Из кровати Митя слышал волнообразно затухающий и вспыхивающий разговор, а потом заходил отец с расстёгнутым воротом, жарко пахнущий переработанной водкой, и закатывая рукав, обнажал руку до плеча:
– Мышцы видишь? Всё. Мышцы спать пошли. Спи. Спокойной ночи.
И Митя оставался лежать в недоумении: согласен, мышцы – да!.. И действительно интересно, как они округляются, набегают ненормальным бугром, но почему они идут спать, когда их хозяин явно собирается ещё бодрствовать, непонятно… И представлял мышцы, бесконечно бегущие, как волны прибоя…
Летом они жили с бабушкой в деревне неподалёку от Сергиева Посада, и на выходные приезжали, прихватив знакомых, родители. Шли купаться, и мама и папа, ещё жившие вместе, казались самыми стройными, красивыми, а синюшный дядя Игорь – только что за столом самый изощренный разговорщик, теперь в модных с пряжечками плавках и разводах жалкой шерсти напоминал недобритого водяного, особенно голыми, и неожиданно маленькими выглядели его глаза без очков. Митя записал про бабушку, и про дядю Игоря.
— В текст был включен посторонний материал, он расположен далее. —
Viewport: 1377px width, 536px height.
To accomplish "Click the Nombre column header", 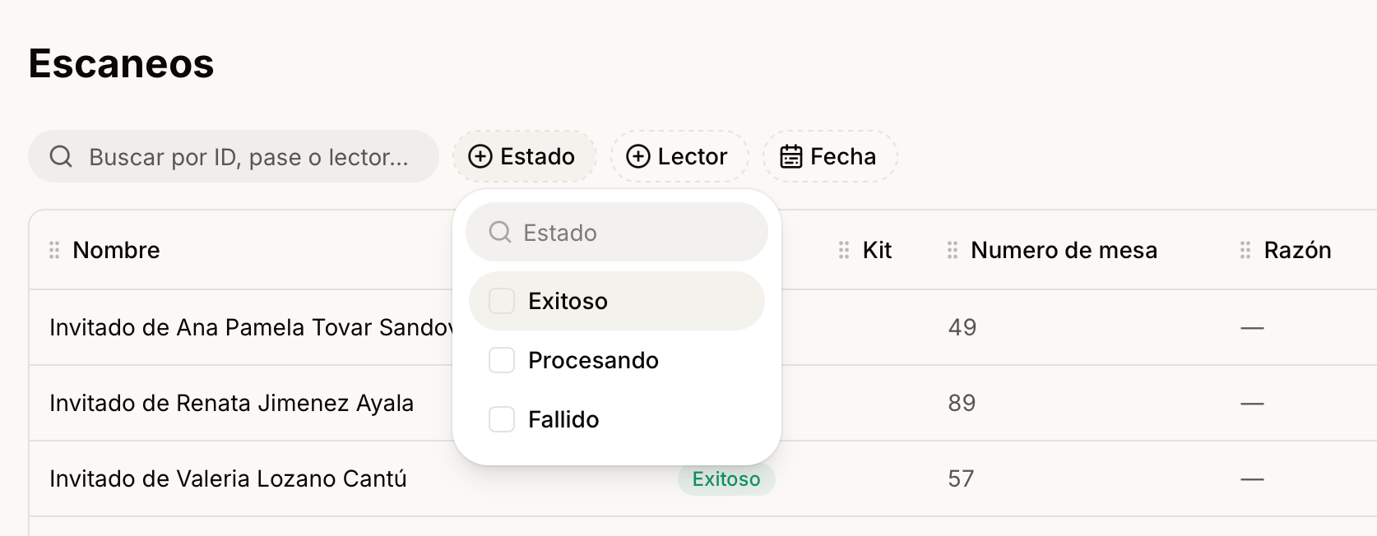I will (x=116, y=250).
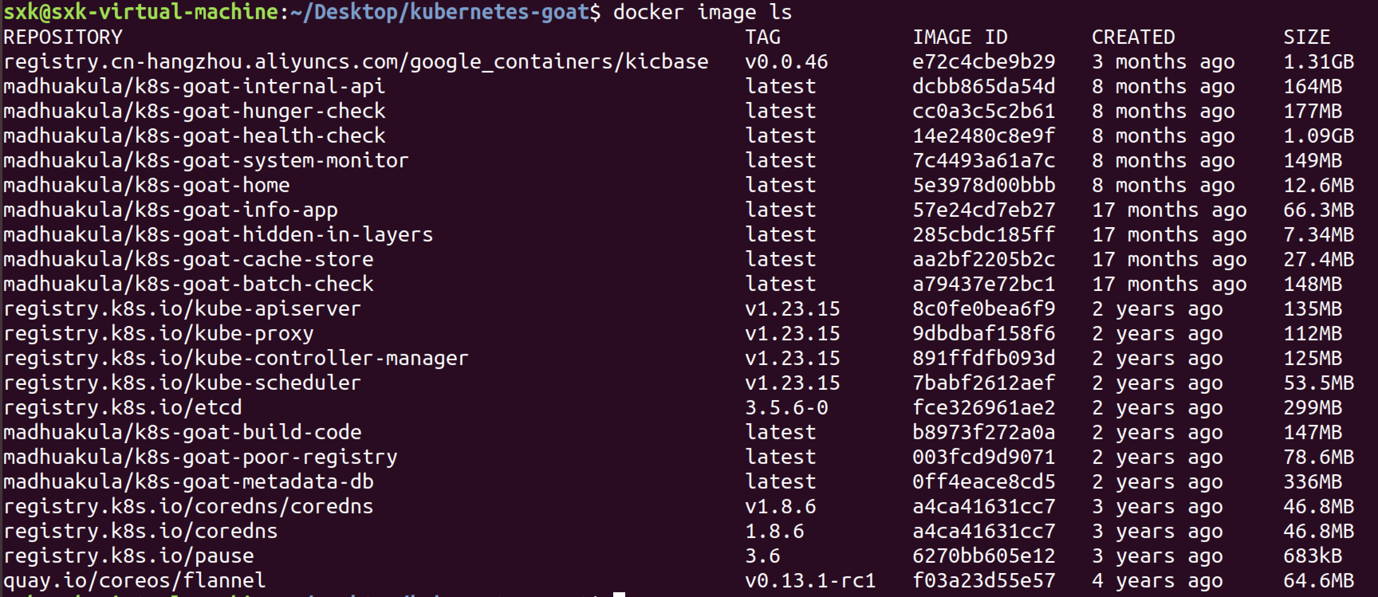Click the registry.k8s.io/pause repository name

click(128, 556)
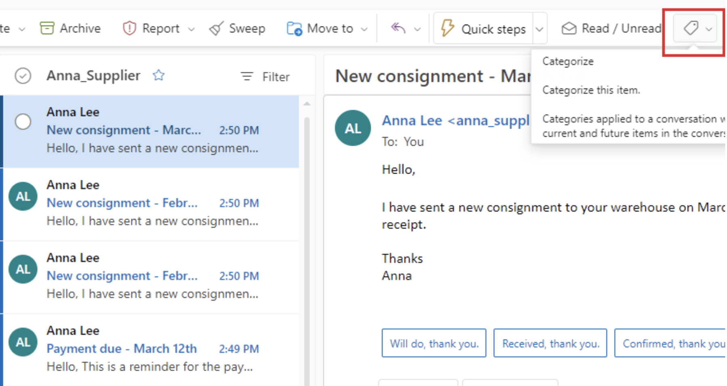Open Categorize with the tag icon
Viewport: 727px width, 386px height.
click(x=691, y=28)
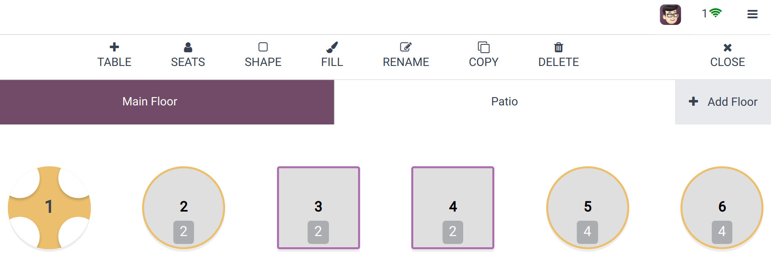Click table 5 with four seats
The width and height of the screenshot is (771, 268).
coord(587,208)
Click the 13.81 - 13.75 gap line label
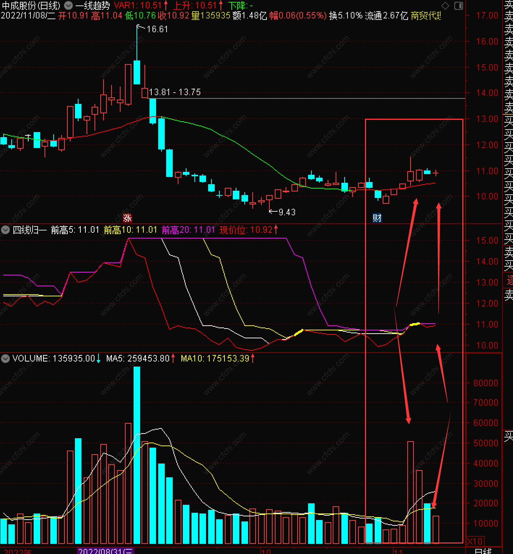The height and width of the screenshot is (554, 513). [175, 92]
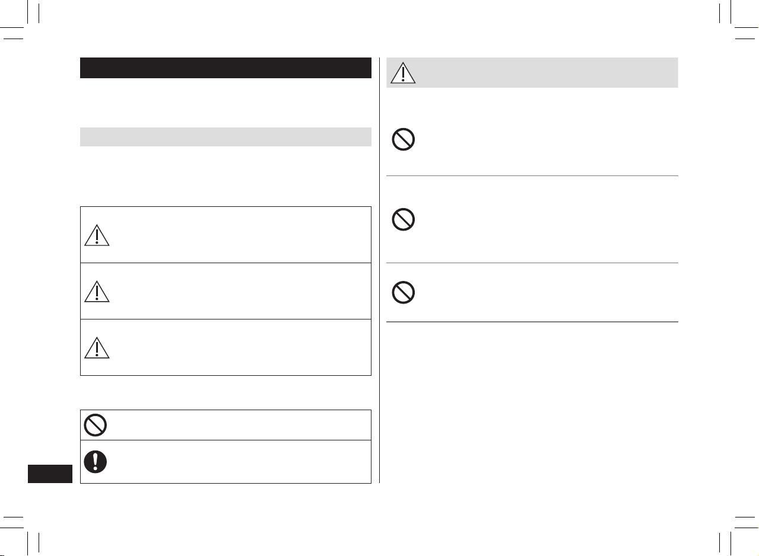Click the bottom warning triangle in left table
Screen dimensions: 759x556
coord(97,347)
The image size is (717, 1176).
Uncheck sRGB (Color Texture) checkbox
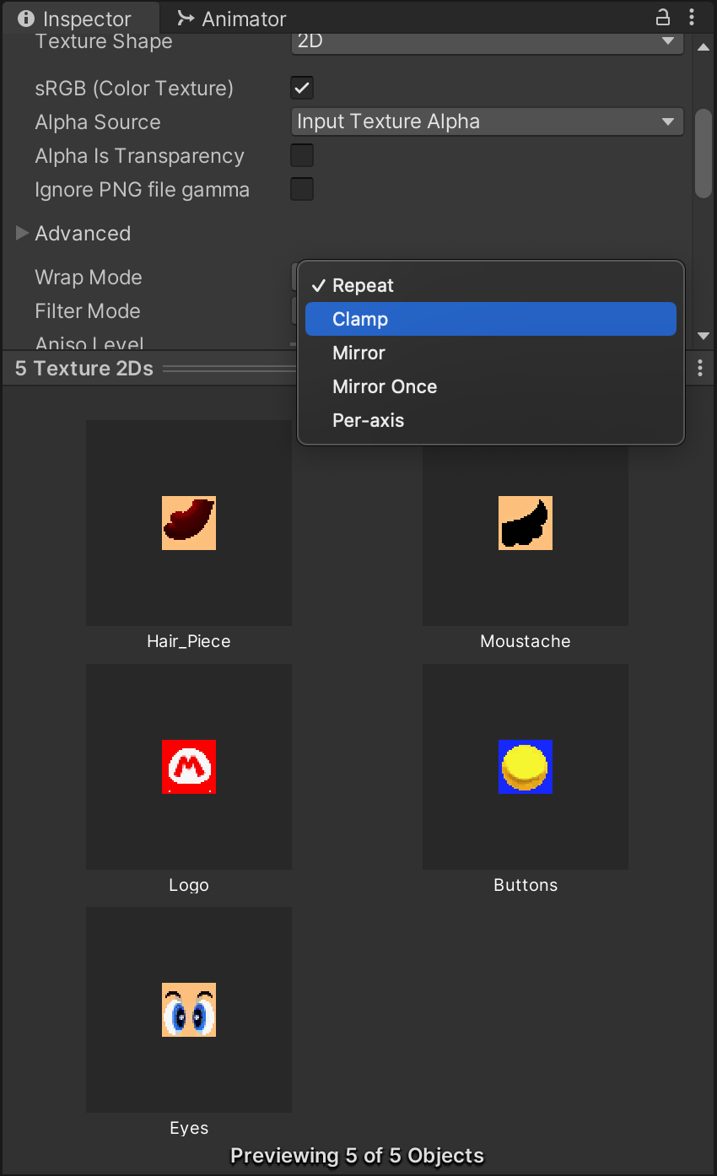(302, 88)
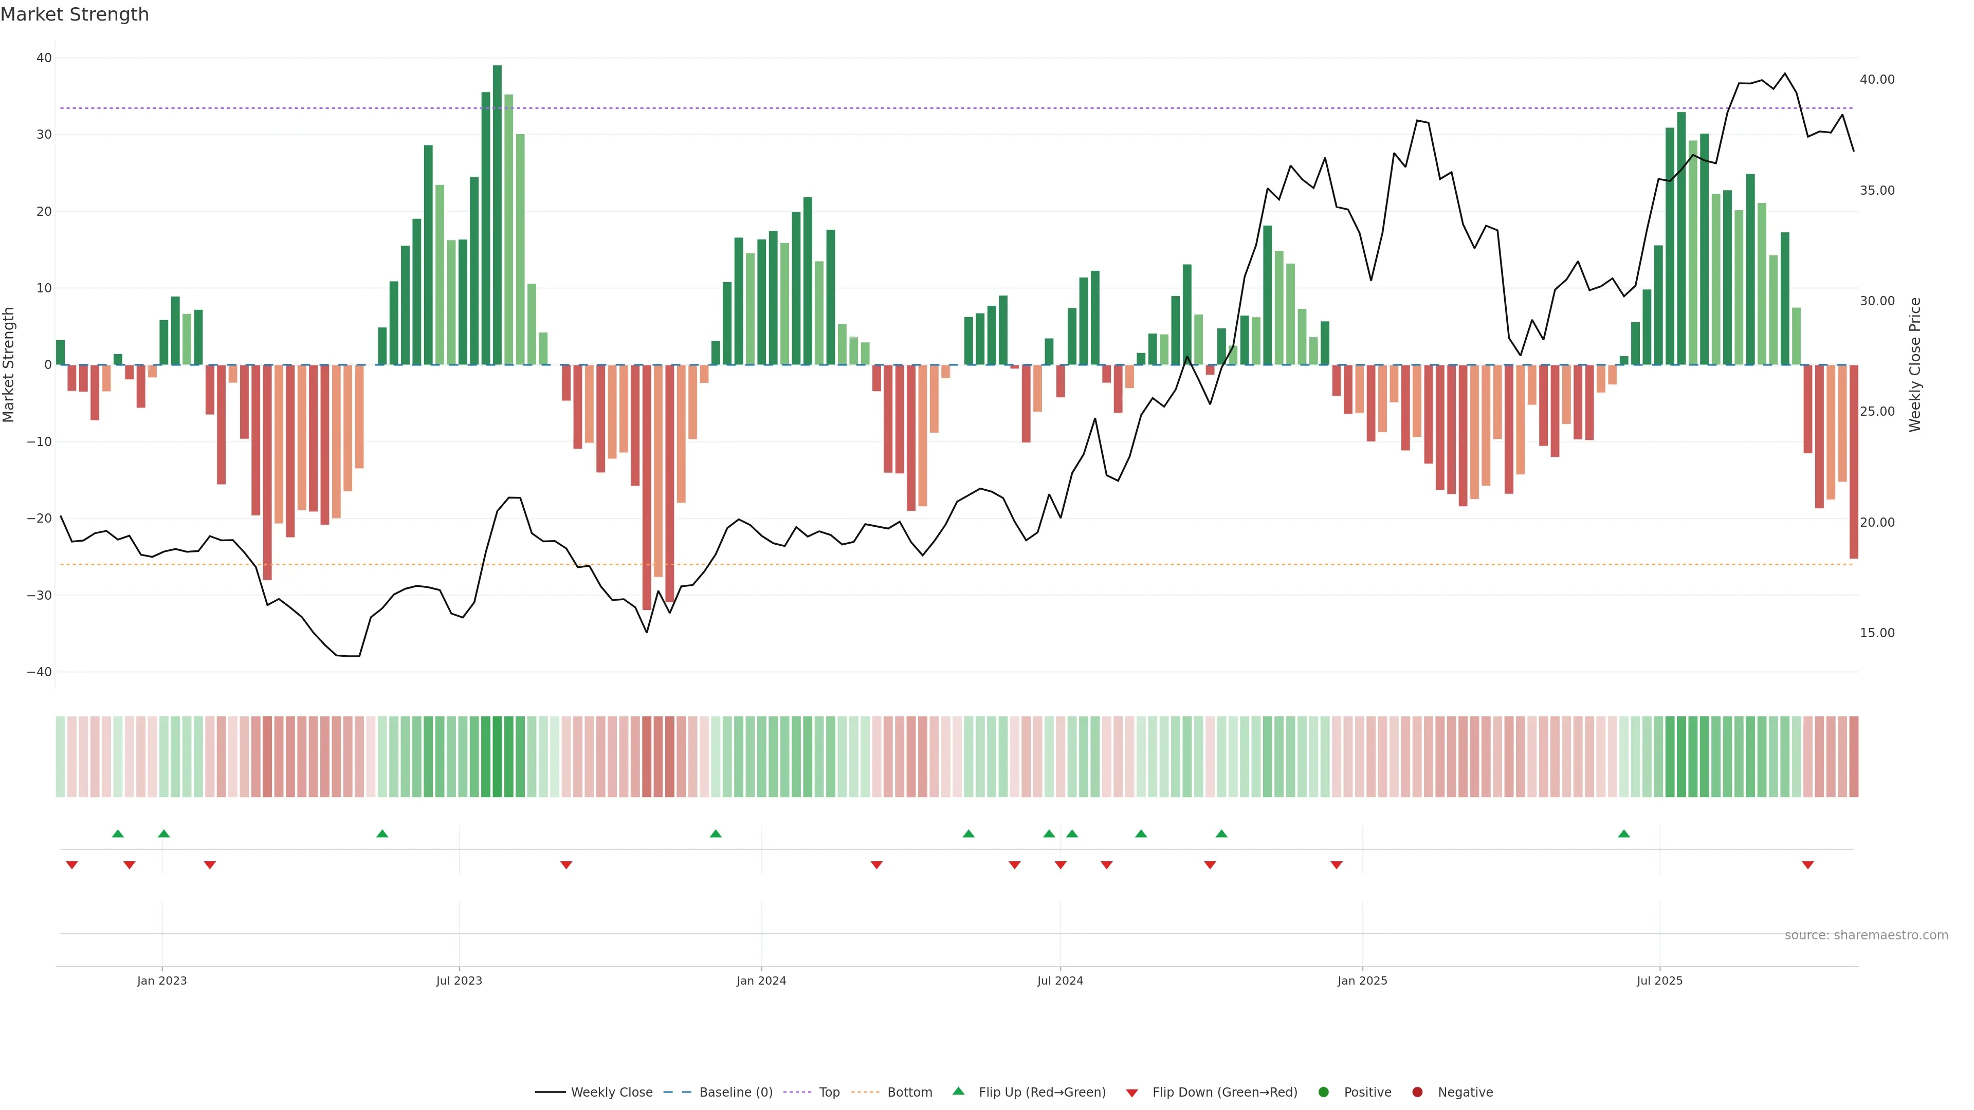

"Зима разливается жидким азотом", – порой перегибал Митя, а наутро такой "азот" не гляделся, казался инородным и таким едким, что першило в горле. "Так глядишь и бронхи перехватит", – шутил Митя. Шутка имела почву: у него была аллергической природы астма: понюхав какой-нибудь особой краски или подышав пылью, он задыхался. Приступ длился часами, и особенно мучительно было переносить его ночью – лежа становилось хуже, и приходилось сидеть на кровати, обхватив колени и ждать, пока пройдет спазм или отёк, что точно – он не знал. Митя показывался врачам, его долго обследовали, гоняли и прописали таблетки, которые он носил с собой. Каждый раз источник приступа мог быть новым – то грибы определённого вида, то пыльца, а то выхлоп идущего передо́м снегохода.
В апреле Поднебенный вызвал Митю в Москву отправлять экспедиционный груз. Весной предстояла поездка в Эвенкию, где требовалось провести орнитологическое обследование. Там на реке Верхний Чепракон Митя познакомился с молодым охотником Геннадием Хромыхом. Пока Митя копался с мотором, Геннадий по-хозяйски изучил ящик с ключами и весело подмигнул Мите:
– Люблю в чужих инструментах копаться!
У него были серые глаза в сухих складочках и рыжеватая, в крупную волну, борода. Вскоре Хромых перебрался на Енисей. Митя встретил его осенью в Дальнем, он ехал из Лебедя, соседнего поселка, где поселился с семьей. Поздоровался он с Митей, как со старым знакомым.
Снова увидел Митя Хромыха уже следующей зимой. Закупив на Новый год продуктов, он выезжал на "буране" из Лебедя, уже по уши засыпанного снегом и до гипсовой твёрдости укатанного ветрами. Ураганная верховка гнала сухой снег по застругам, и навстречу в снежной пыли с ревом взмывал на взвоз "буран" с пылающей фарой, с привставшей, ворочающей руль и полной победного напряженной фигурой. Заиндевелый суконный костюм был белым, сахарно белела борода, усы, оторочка шапки вокруг красного лица. За "бураном" металась нарта с увязанными в монолит мешками, канистрами, бензопилой. Это был возвращавшийся с промысла Хромых, он только взмахнул рукой и ещё наддал газу, продолжая глядеть куда-то вперёд, Мите за спину.